▶ **WHAT THE TASK REQUIRES**:
List each line of the data that holds the string "accomplish", please.

▶ **GIVEN INFORMATION**:
━━━
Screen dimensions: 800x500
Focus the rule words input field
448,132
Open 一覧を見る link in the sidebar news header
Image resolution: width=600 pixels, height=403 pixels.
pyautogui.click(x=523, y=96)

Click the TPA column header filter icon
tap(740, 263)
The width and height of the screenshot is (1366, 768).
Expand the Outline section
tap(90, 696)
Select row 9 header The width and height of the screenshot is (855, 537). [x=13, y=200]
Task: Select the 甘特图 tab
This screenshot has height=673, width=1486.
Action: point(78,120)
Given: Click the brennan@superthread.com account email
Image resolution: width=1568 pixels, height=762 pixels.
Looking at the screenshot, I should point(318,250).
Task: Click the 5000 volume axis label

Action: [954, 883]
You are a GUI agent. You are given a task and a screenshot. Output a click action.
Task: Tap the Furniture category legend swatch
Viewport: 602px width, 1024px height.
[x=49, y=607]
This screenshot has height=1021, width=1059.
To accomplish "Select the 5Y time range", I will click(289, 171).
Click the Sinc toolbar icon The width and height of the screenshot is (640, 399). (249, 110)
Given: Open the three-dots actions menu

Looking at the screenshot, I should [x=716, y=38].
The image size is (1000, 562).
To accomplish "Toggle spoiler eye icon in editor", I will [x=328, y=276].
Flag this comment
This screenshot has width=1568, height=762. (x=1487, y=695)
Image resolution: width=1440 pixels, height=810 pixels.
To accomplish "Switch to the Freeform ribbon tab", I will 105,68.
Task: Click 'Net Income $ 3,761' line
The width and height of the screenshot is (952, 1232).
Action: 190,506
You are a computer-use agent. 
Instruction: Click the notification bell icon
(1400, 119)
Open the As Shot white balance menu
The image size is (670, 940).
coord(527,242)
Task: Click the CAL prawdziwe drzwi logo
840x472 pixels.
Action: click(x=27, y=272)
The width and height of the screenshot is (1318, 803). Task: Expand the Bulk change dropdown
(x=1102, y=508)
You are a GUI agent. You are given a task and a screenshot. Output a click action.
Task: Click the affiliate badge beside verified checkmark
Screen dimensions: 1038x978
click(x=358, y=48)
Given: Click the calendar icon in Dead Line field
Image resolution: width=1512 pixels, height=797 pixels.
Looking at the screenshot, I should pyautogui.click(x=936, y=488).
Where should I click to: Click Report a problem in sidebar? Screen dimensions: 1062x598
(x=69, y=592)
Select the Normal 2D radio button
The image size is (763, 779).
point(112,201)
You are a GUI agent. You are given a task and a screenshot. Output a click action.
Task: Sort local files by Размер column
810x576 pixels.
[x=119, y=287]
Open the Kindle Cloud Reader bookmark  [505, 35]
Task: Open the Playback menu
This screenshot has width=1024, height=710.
━━━
▶ **FINAL ANSWER**:
To accomplish "Select the 5Y time range", I will click(289, 171).
To accomplish "Toggle spoiler eye icon in editor", I will [x=328, y=276].
To accomplish "Switch to the Freeform ribbon tab", I will 105,68.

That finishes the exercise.